Maria Cristina explica que é possível encontrar na internet exemplos de tarefas para cada idade e que isso pode ser usado como norteador, mas não como regra, já que cada criança tem capacidades e limitações diferentes. “Por isso, o adulto deve acompanhar com olhar atento para ajudar a criança a desenvolver autonomia. É preciso refletir sobre a justa medida: nem a proteção exagerada, nem a negligência”, afirma.
Já em relação à realização da tarefa escolar, o conselho da psicopedagoga é de que a família observe se a criança pede auxílio pela dificuldade de conteúdo ou se precisa de apoio emocional. “Quando o dever de casa está muito difícil é importante dividir com a escola. Nunca deve ser um desafio tão grande que a criança se sinta incapaz.”
Pré-adolescência
Começa por volta dos 10 anos e pode durar por até quatro anos. Esse período é marcado por muitas transformações físicas, com a puberdade. Nas meninas ocorre a primeira menstruação, os seios começam a crescer, a cintura afina e os pelos ficam mais densos. Nos meninos, os pelos crescem por todo o corpo e a voz altera.

“É uma fase que eles se despedem dos interesses da infância e começam a construir uma nova identidade. Começam a ficar mais atentos às regras de grupos, se preocupam com beleza e sentem necessidade de estarem dentro dos padrões, o que pode gerar muita insegurança e angústia”, observa Jussara.

O período da adolescência é marcado por muitas trasnformações. Foto: bigstock.

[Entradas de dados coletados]
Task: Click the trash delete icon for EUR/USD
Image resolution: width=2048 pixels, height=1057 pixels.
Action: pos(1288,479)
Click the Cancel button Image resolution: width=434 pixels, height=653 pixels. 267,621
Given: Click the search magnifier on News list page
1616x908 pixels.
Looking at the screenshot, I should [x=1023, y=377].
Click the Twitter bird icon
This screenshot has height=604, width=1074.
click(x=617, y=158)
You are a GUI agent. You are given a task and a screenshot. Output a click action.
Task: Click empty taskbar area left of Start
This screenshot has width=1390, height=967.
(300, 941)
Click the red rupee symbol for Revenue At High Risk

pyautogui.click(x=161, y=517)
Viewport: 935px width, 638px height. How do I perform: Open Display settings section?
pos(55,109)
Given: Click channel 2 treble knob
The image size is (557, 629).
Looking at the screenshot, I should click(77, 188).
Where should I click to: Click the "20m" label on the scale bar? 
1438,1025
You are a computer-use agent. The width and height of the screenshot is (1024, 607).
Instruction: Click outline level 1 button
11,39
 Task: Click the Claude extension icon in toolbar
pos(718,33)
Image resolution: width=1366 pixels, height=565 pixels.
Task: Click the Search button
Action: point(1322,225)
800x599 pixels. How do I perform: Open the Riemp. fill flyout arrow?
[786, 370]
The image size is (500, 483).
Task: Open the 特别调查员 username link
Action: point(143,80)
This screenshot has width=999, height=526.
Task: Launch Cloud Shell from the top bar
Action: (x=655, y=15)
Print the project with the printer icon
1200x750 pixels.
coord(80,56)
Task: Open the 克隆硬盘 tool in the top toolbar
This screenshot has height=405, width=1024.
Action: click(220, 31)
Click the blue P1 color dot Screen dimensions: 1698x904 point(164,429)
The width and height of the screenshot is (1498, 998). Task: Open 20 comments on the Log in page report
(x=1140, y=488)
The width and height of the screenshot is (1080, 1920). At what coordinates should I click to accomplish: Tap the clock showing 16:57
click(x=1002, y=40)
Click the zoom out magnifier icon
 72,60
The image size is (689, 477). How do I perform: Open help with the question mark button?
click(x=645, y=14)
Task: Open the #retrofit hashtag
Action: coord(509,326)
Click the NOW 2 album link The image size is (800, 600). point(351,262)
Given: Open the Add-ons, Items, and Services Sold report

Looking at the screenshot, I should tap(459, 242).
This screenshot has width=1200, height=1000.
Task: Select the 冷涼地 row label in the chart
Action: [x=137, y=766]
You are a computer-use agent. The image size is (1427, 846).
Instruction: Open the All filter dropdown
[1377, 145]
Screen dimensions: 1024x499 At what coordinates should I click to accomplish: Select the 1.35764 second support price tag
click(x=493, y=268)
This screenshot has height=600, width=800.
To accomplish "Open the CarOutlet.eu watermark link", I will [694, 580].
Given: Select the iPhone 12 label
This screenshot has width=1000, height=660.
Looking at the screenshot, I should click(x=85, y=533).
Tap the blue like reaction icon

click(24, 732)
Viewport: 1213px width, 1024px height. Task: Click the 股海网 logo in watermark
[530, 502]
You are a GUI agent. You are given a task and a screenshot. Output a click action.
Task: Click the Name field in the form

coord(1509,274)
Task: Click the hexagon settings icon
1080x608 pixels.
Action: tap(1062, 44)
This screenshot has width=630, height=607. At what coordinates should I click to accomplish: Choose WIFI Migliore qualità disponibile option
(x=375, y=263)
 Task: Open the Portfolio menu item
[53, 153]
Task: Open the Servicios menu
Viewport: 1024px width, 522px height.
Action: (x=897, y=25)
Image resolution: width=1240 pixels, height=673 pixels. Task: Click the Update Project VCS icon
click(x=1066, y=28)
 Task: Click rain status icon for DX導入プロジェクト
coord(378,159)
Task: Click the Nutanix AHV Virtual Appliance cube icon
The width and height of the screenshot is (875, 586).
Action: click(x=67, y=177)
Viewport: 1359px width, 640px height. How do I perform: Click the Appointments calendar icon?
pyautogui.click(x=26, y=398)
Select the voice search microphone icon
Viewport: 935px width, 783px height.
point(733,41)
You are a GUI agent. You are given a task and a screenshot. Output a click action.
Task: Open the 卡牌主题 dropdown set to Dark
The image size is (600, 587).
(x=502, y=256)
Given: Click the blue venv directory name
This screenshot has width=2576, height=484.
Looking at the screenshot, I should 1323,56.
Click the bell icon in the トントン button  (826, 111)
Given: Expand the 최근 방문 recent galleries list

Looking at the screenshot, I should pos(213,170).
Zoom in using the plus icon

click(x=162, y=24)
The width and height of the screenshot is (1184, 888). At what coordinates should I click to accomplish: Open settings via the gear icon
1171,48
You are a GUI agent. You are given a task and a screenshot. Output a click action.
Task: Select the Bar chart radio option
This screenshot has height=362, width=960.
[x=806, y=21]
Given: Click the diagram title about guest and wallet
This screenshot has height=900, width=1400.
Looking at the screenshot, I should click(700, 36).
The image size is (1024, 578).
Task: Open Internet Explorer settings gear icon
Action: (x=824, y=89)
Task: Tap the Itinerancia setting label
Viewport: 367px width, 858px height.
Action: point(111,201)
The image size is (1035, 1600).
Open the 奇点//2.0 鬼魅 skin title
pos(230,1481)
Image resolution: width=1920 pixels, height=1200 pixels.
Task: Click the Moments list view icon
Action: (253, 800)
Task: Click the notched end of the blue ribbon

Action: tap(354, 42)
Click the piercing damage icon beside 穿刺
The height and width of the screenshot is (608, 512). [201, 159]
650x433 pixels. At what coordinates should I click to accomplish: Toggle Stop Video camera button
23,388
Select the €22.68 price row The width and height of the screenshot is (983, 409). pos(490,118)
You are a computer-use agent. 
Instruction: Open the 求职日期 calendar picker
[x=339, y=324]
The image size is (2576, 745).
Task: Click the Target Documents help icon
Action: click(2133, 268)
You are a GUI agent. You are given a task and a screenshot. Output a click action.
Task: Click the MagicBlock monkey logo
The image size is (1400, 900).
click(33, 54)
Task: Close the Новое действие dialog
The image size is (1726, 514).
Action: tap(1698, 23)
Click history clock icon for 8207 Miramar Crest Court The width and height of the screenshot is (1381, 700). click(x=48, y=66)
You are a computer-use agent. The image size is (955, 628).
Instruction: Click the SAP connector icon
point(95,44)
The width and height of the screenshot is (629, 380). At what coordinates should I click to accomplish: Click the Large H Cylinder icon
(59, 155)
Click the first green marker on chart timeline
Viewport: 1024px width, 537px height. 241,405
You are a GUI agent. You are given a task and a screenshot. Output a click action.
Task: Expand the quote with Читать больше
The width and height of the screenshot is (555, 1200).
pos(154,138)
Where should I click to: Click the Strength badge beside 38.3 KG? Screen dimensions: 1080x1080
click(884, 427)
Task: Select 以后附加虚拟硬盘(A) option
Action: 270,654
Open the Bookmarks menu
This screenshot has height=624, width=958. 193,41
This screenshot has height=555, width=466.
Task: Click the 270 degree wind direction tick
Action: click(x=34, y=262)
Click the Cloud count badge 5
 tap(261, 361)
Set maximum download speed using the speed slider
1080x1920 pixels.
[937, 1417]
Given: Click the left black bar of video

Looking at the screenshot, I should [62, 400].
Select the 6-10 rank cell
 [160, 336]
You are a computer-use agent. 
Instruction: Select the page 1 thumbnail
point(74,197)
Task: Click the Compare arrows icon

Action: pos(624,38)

▸ **ENUNCIADO 1**
Diga se cada afirmação concorda com o texto sobre infância e pré-adolescência e responda sim ou não, citando as palavras do texto que decidem: (a) Os exemplos de tarefas por idade encontrados na internet devem ser seguidos como regra. (b) A pré-adolescência começa por volta dos 10 anos. (c) Nos meninos, a voz se altera nesse período.
▸ **ENUNCIADO 2**
Extraia do texto sobre infância e pré-adolescência o trecho que começa em "Pré-adolescência" e termina em "trasnformações. Foto: bigstock.".
▸ **ENUNCIADO 3**
Dê continuidade ao texto sobre infância e pré-adolescência a partir do ponto em que ele para.
Este material foi tirado de outra fonte.

▸ **RESULTADO DA TAREFA 1**
(a) Não: "pode ser usado como norteador, mas não como regra"
(b) Sim: "Começa por volta dos 10 anos e pode durar por até quatro anos."
(c) Sim: "Nos meninos, os pelos crescem por todo o corpo e a voz altera."

▸ **RESULTADO DA TAREFA 2**
Pré-adolescência
Começa por volta dos 10 anos e pode durar por até quatro anos. Esse período é marcado por muitas transformações físicas, com a puberdade. Nas meninas ocorre a primeira menstruação, os seios começam a crescer, a cintura afina e os pelos ficam mais densos. Nos meninos, os pelos crescem por todo o corpo e a voz altera.

“É uma fase que eles se despedem dos interesses da infância e começam a construir uma nova identidade. Começam a ficar mais atentos às regras de grupos, se preocupam com beleza e sentem necessidade de estarem dentro dos padrões, o que pode gerar muita insegurança e angústia”, observa Jussara.

O período da adolescência é marcado por muitas trasnformações. Foto: bigstock.

▸ **RESULTADO DA TAREFA 3**
A partir da pré-adolescência, os pais devem respeitar as escolhas dos filhos no modo de se vestir e em seus interesses. “É muito importante também o interesse pelas atividades da escola e manter o contato com os amigos do filho, isso ajuda na aproximação e fica mais fácil identificar o início de algum desvio de conduta e evitar que isso se prolongue pela adolescência”, reforça.
Socialização importante
Um estudo da UFRS feito com 189 famílias de classe média brasileira, com um filho pré-adolescente de 10 a 13 anos, demonstrou a importância da conversa dentro de casa para o amadurecimento emocional dos jovens.

Os filhos de pais que conversam sempre apresentaram um perfil mais adaptável em situações que deveriam provocar raiva ou tristeza, e uma sensação de desconforto menor, medida por respostas cardiovasculares e questionários. Os psicólogos chegaram à conclusão de que a habilidade de controlar emoções é uma consequência da socialização, função exercida fundamentalmente pela convivência familiar.

Adolescência

De acordo com a Organização Mundial de Saúde, a adolescência vai dos 10 aos 20 anos. No Estatuto da Criança e do Adolescente brasileiro, dos 12 aos 18. É um período de desenvolvimento orgânico com a puberdade, muitas modificações no corpo que acompanham mudanças da maneira de pensar.

“Mas, apesar do corpo mais desenvolvido, o adolescente continua com necessidades infantis de dependência, e isso traz insegurança. A aceitação do grupo é muito importante e os pais devem estar atentos para orientar o adolescente sobre a própria autonomia e o direito de dizer não em situações de risco”, diz a pediatra Jussara.

Nessa idade também costumam surgir uma mudança de postura, com atitudes sociais e reinvindicações que podem gerar conflitos. “Os pais precisam criar situações para passar mais tempo de qualidade com os filhos e, dessa forma, tendo mais oportunidades de conversa para entender a visão deles, deixando espaço para que se expressem. Da mesma forma como na primeira infância, é importante manter o vínculo e o olho no olho. Uma postura firme, mas sem ser autoritário, é a mais recomendada.”